Dataset entries:
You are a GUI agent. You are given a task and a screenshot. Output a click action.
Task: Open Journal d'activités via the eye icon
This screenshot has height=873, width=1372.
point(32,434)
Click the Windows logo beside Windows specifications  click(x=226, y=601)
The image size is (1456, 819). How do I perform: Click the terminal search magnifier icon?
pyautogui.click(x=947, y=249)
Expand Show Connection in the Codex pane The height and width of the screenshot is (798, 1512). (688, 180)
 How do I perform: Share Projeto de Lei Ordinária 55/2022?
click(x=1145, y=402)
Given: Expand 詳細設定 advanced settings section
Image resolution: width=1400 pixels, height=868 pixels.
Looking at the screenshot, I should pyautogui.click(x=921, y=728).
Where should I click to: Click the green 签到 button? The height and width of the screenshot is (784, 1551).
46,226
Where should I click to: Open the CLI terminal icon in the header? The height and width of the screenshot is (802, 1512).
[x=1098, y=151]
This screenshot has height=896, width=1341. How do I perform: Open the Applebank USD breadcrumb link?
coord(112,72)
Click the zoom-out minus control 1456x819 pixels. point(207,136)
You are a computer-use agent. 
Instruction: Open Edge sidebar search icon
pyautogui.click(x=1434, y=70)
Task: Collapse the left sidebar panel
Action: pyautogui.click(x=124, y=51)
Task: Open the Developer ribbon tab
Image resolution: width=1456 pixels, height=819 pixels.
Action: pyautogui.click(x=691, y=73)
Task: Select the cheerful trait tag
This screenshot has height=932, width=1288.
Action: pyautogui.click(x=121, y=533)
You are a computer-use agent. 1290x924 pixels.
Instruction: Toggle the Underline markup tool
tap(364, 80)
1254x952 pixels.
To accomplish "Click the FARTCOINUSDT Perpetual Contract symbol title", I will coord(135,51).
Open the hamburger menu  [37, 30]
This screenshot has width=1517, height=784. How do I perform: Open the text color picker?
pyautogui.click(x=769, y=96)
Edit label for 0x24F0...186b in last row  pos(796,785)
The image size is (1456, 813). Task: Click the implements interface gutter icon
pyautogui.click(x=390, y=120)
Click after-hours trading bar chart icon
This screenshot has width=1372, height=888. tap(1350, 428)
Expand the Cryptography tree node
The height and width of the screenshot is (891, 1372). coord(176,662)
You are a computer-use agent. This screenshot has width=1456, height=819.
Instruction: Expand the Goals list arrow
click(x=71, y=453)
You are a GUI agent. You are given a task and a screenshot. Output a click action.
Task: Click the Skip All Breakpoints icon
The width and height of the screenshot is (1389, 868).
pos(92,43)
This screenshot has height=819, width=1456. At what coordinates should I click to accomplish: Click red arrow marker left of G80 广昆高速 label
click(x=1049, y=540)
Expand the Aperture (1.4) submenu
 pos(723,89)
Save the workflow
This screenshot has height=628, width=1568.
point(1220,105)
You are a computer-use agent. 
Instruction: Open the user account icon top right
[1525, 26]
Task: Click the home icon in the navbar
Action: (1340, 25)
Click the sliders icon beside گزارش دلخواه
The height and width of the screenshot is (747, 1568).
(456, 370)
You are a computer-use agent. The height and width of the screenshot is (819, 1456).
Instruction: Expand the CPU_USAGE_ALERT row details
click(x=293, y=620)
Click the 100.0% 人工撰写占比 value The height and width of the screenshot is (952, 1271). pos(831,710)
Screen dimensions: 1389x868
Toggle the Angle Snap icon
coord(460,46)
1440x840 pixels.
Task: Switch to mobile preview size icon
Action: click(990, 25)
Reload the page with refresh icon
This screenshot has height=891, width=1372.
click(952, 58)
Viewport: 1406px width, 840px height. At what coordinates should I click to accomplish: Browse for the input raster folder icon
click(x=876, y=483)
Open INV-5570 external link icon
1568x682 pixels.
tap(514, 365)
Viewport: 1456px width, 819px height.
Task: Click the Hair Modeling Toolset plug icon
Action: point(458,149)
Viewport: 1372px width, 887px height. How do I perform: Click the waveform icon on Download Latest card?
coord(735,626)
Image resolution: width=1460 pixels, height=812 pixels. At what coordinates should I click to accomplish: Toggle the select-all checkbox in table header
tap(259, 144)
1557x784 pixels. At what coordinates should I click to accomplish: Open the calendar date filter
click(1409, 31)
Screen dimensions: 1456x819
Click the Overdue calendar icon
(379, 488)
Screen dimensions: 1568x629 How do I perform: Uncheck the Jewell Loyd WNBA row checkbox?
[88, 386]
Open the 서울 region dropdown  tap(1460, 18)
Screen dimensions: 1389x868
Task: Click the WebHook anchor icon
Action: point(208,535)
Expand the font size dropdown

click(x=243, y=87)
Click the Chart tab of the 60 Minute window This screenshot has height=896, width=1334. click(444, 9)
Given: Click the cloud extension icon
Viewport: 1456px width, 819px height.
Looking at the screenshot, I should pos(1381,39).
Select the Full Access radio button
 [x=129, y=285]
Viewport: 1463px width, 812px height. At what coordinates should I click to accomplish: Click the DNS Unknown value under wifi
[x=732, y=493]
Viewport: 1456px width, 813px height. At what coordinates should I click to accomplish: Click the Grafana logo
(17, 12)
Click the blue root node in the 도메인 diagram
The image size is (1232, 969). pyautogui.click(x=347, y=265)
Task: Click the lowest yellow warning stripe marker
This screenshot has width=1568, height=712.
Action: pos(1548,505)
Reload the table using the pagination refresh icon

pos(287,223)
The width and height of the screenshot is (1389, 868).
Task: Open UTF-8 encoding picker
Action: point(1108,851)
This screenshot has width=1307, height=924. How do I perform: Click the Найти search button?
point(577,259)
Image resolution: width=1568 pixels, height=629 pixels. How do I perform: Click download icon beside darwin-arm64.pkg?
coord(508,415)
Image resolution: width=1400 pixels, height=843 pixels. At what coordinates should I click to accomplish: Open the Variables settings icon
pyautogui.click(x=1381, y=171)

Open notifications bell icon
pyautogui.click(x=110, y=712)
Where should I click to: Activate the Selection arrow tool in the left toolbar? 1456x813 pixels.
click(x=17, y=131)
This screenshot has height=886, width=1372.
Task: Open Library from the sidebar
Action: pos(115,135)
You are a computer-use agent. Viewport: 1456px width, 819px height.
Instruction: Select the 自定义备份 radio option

How to complete this task ▸
Give back every entry exactly.

Reply to the exercise ▸
You are a GUI agent. You are given a task and a screenshot. Output a click action.
Task: Open Journal d'activités via the eye icon
This screenshot has height=873, width=1372.
point(32,434)
Click the Windows logo beside Windows specifications  click(x=226, y=601)
The image size is (1456, 819). How do I perform: Click the terminal search magnifier icon?
pyautogui.click(x=947, y=249)
Expand Show Connection in the Codex pane The height and width of the screenshot is (798, 1512). (688, 180)
 How do I perform: Share Projeto de Lei Ordinária 55/2022?
click(x=1145, y=402)
Given: Expand 詳細設定 advanced settings section
Image resolution: width=1400 pixels, height=868 pixels.
Looking at the screenshot, I should pyautogui.click(x=921, y=728).
Where should I click to: Click the green 签到 button? The height and width of the screenshot is (784, 1551).
46,226
Where should I click to: Open the CLI terminal icon in the header? The height and width of the screenshot is (802, 1512).
[x=1098, y=151]
This screenshot has height=896, width=1341. How do I perform: Open the Applebank USD breadcrumb link?
coord(112,72)
Click the zoom-out minus control 1456x819 pixels. point(207,136)
You are a computer-use agent. 
Instruction: Open Edge sidebar search icon
pyautogui.click(x=1434, y=70)
Task: Collapse the left sidebar panel
Action: pyautogui.click(x=124, y=51)
Task: Open the Developer ribbon tab
Image resolution: width=1456 pixels, height=819 pixels.
Action: pyautogui.click(x=691, y=73)
Task: Select the cheerful trait tag
This screenshot has height=932, width=1288.
Action: pyautogui.click(x=121, y=533)
You are a computer-use agent. 1290x924 pixels.
Instruction: Toggle the Underline markup tool
tap(364, 80)
1254x952 pixels.
To accomplish "Click the FARTCOINUSDT Perpetual Contract symbol title", I will coord(135,51).
Open the hamburger menu  [37, 30]
This screenshot has width=1517, height=784. How do I perform: Open the text color picker?
pyautogui.click(x=769, y=96)
Edit label for 0x24F0...186b in last row  pos(796,785)
The image size is (1456, 813). Task: Click the implements interface gutter icon
pyautogui.click(x=390, y=120)
Click after-hours trading bar chart icon
This screenshot has width=1372, height=888. tap(1350, 428)
Expand the Cryptography tree node
The height and width of the screenshot is (891, 1372). coord(176,662)
You are a computer-use agent. This screenshot has width=1456, height=819.
Instruction: Expand the Goals list arrow
click(x=71, y=453)
You are a GUI agent. You are given a task and a screenshot. Output a click action.
Task: Click the Skip All Breakpoints icon
The width and height of the screenshot is (1389, 868).
pos(92,43)
This screenshot has height=819, width=1456. At what coordinates should I click to accomplish: Click red arrow marker left of G80 广昆高速 label
click(x=1049, y=540)
Expand the Aperture (1.4) submenu
 pos(723,89)
Save the workflow
This screenshot has height=628, width=1568.
point(1220,105)
You are a computer-use agent. 
Instruction: Open the user account icon top right
[1525, 26]
Task: Click the home icon in the navbar
Action: (1340, 25)
Click the sliders icon beside گزارش دلخواه
The height and width of the screenshot is (747, 1568).
(456, 370)
You are a computer-use agent. The height and width of the screenshot is (819, 1456).
Instruction: Expand the CPU_USAGE_ALERT row details
click(x=293, y=620)
Click the 100.0% 人工撰写占比 value The height and width of the screenshot is (952, 1271). pos(831,710)
Screen dimensions: 1389x868
Toggle the Angle Snap icon
coord(460,46)
1440x840 pixels.
Task: Switch to mobile preview size icon
Action: click(990, 25)
Reload the page with refresh icon
This screenshot has height=891, width=1372.
click(952, 58)
Viewport: 1406px width, 840px height. At what coordinates should I click to accomplish: Browse for the input raster folder icon
click(x=876, y=483)
Open INV-5570 external link icon
1568x682 pixels.
tap(514, 365)
Viewport: 1456px width, 819px height.
Task: Click the Hair Modeling Toolset plug icon
Action: point(458,149)
Viewport: 1372px width, 887px height. How do I perform: Click the waveform icon on Download Latest card?
coord(735,626)
Image resolution: width=1460 pixels, height=812 pixels. At what coordinates should I click to accomplish: Toggle the select-all checkbox in table header
tap(259, 144)
1557x784 pixels. At what coordinates should I click to accomplish: Open the calendar date filter
click(1409, 31)
Screen dimensions: 1456x819
Click the Overdue calendar icon
(379, 488)
Screen dimensions: 1568x629 How do I perform: Uncheck the Jewell Loyd WNBA row checkbox?
[88, 386]
Open the 서울 region dropdown  tap(1460, 18)
Screen dimensions: 1389x868
Task: Click the WebHook anchor icon
Action: point(208,535)
Expand the font size dropdown

click(x=243, y=87)
Click the Chart tab of the 60 Minute window This screenshot has height=896, width=1334. click(444, 9)
Given: Click the cloud extension icon
Viewport: 1456px width, 819px height.
Looking at the screenshot, I should pos(1381,39).
Select the Full Access radio button
 [x=129, y=285]
Viewport: 1463px width, 812px height. At what coordinates should I click to accomplish: Click the DNS Unknown value under wifi
[x=732, y=493]
Viewport: 1456px width, 813px height. At what coordinates should I click to accomplish: Click the Grafana logo
(17, 12)
Click the blue root node in the 도메인 diagram
The image size is (1232, 969). pyautogui.click(x=347, y=265)
Task: Click the lowest yellow warning stripe marker
This screenshot has width=1568, height=712.
Action: pos(1548,505)
Reload the table using the pagination refresh icon

pos(287,223)
The width and height of the screenshot is (1389, 868).
Task: Open UTF-8 encoding picker
Action: point(1108,851)
This screenshot has width=1307, height=924. How do I perform: Click the Найти search button?
point(577,259)
Image resolution: width=1568 pixels, height=629 pixels. How do I perform: Click download icon beside darwin-arm64.pkg?
coord(508,415)
Image resolution: width=1400 pixels, height=843 pixels. At what coordinates should I click to accomplish: Open the Variables settings icon
pyautogui.click(x=1381, y=171)

Open notifications bell icon
pyautogui.click(x=110, y=712)
Where should I click to: Activate the Selection arrow tool in the left toolbar? 1456x813 pixels.
click(x=17, y=131)
This screenshot has height=886, width=1372.
Task: Open Library from the sidebar
Action: pos(115,135)
You are a computer-use agent. Viewport: 1456px width, 819px height.
Instruction: Select the 自定义备份 radio option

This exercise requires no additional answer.